You can use the systemctl commands approach to power down and reboot the Red Hat Ceph Storage cluster. This approach follows the Linux way of stopping the services.

Prerequisites

  • A running Red Hat Ceph Storage cluster.
  • Root-level access.

Procedure

Powering down the Red Hat Ceph Storage cluster

  1. Stop the clients from using the Block Device images RADOS Gateway - Ceph Object Gateway on this cluster and any other clients.
  2. Log into the Cephadm shell:

    Example

    [root@host01 ~]# cephadm shell

  3. The cluster must be in healthy state (Health_OK and all PGs active+clean) before proceeding. Run ceph status on the host with the client keyrings, for example, the Ceph Monitor or OpenStack controller nodes, to ensure the cluster is healthy.

    Example

    [ceph: root@host01 /]# ceph -s

  4. If you use the Ceph File System (CephFS), bring down the CephFS cluster:

    Syntax

    ceph fs set FS_NAME max_mds 1
    ceph fs fail FS_NAME
    ceph status
    ceph fs set FS_NAME joinable false

    Example

    [ceph: root@host01 /]# ceph fs set cephfs max_mds 1
    [ceph: root@host01 /]# ceph fs fail cephfs
    [ceph: root@host01 /]# ceph status
    [ceph: root@host01 /]# ceph fs set cephfs joinable false

  5. Set the noout, norecover, norebalance, nobackfill, nodown, and pause flags. Run the following on a node with the client keyrings, for example, the Ceph Monitor or OpenStack controller node:

    Example

    [ceph: root@host01 /]# ceph osd set noout
    [ceph: root@host01 /]# ceph osd set norecover
    [ceph: root@host01 /]# ceph osd set norebalance
    [ceph: root@host01 /]# ceph osd set nobackfill
    [ceph: root@host01 /]# ceph osd set nodown
    [ceph: root@host01 /]# ceph osd set pause

    Important

    The above example is only for stopping the service and each OSD in the OSD node and it needs to be repeated on each OSD node.

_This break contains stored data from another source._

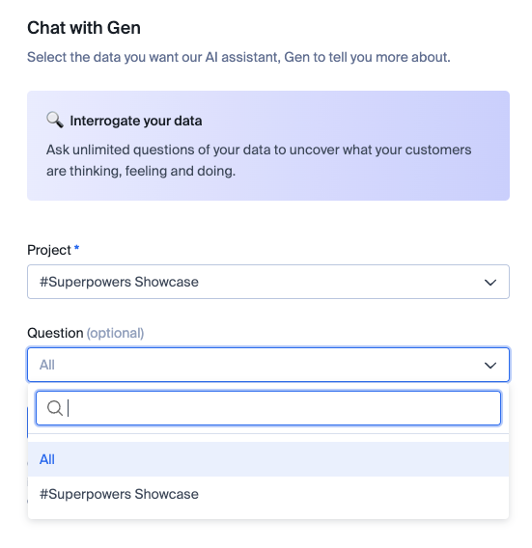Click the Project field label

[49, 250]
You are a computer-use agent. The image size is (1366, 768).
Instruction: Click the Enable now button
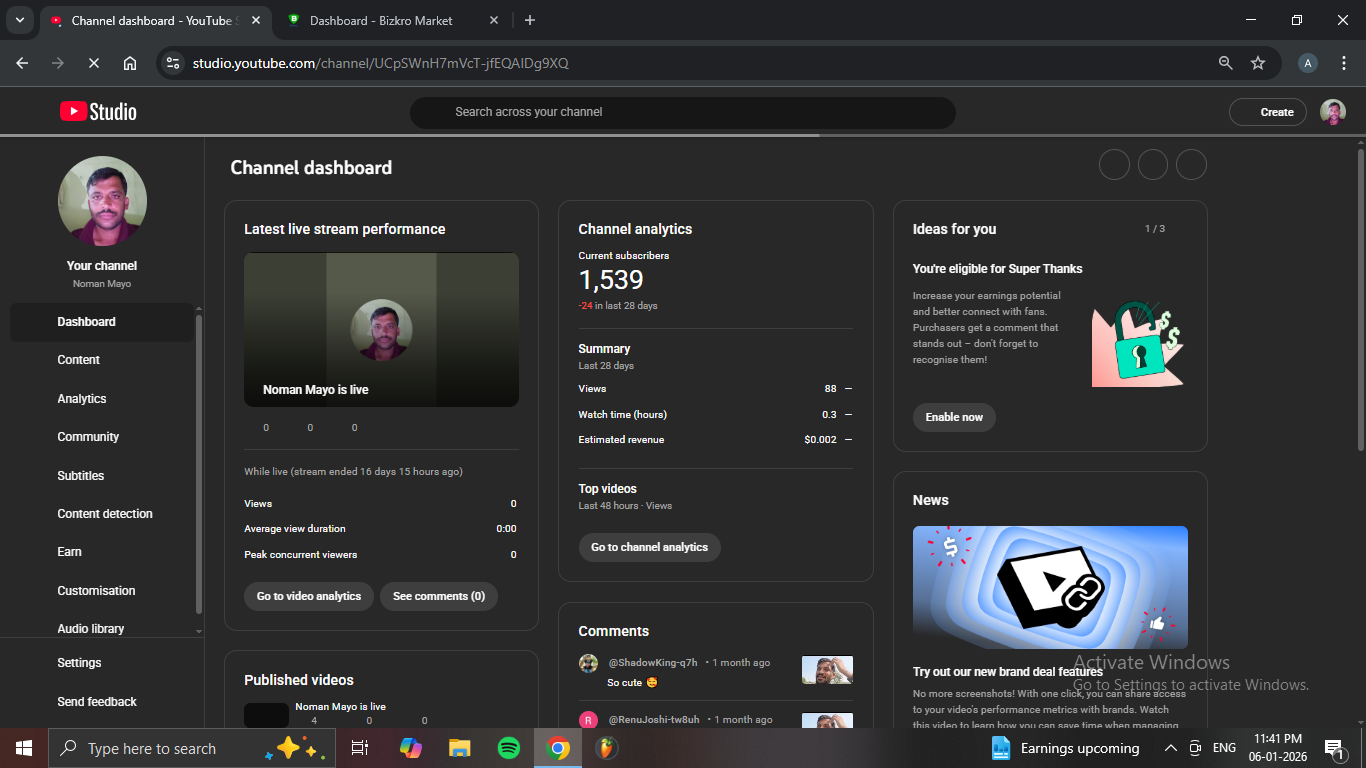tap(954, 417)
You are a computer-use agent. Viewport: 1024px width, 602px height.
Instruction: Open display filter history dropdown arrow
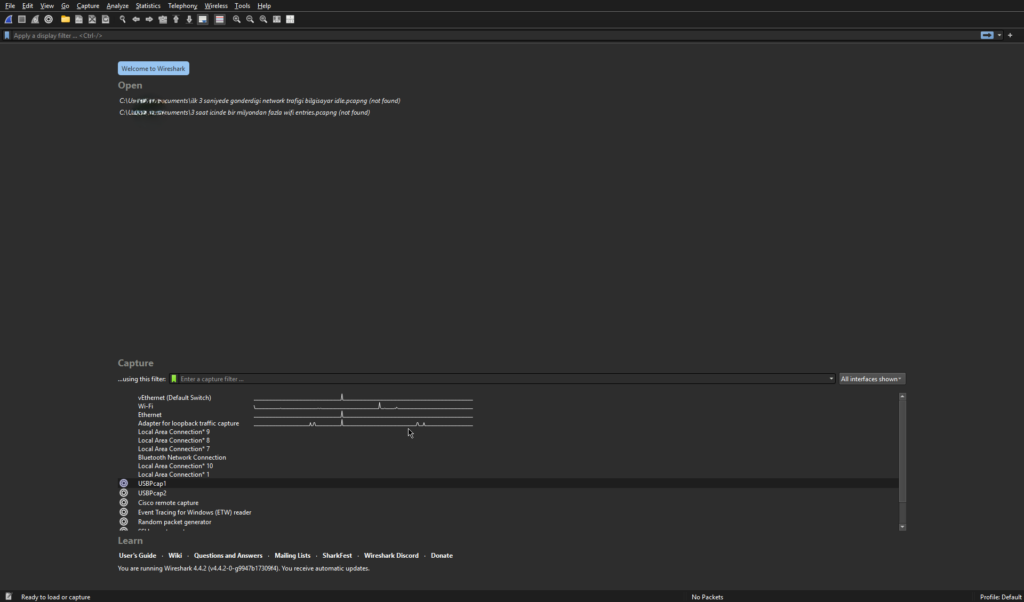(999, 35)
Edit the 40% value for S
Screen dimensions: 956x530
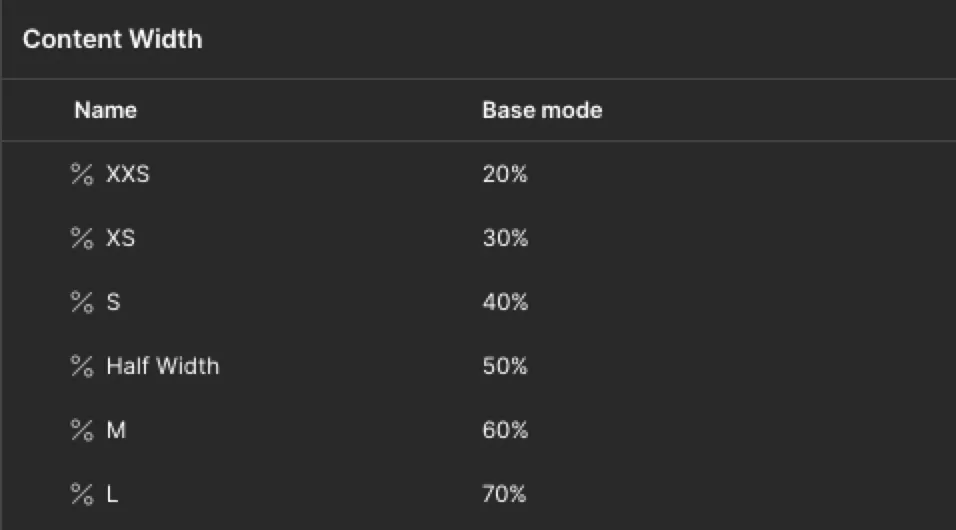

  6. If the MDS and Ceph Object Gateway nodes are on their own dedicated nodes, power them off.
  7. Get the systemd target of the daemons:

    Example

    [root@host01 ~]# systemctl list-units --type target | grep ceph
    ceph-0b007564-ec48-11ee-b736-525400fd02f8.target loaded active active Ceph cluster 0b007564-ec48-11ee-b736-525400fd02f8
    ceph.target                                      loaded active active All Ceph clusters and services

  8. Disable the target that includes the cluster FSID:

    Example

    [root@host01 ~]# systemctl disable ceph-0b007564-ec48-11ee-b736-525400fd02f8.target
    
    Removed "/etc/systemd/system/multi-user.target.wants/ceph-0b007564-ec48-11ee-b736-525400fd02f8.target".
    Removed "/etc/systemd/system/ceph.target.wants/ceph-0b007564-ec48-11ee-b736-525400fd02f8.target".

  9. Stop the target:

    Example

    [root@host01 ~]# systemctl stop ceph-0b007564-ec48-11ee-b736-525400fd02f8.target

    This stops all the daemons on the host that needs to be stopped.

  10. Shutdown the node:

    Example

    [root@host01 ~]# shutdown
    Shutdown scheduled for Wed 2024-03-27 11:47:19 EDT, use 'shutdown -c' to cancel.

  11. Repeat the above steps for all the nodes of the cluster.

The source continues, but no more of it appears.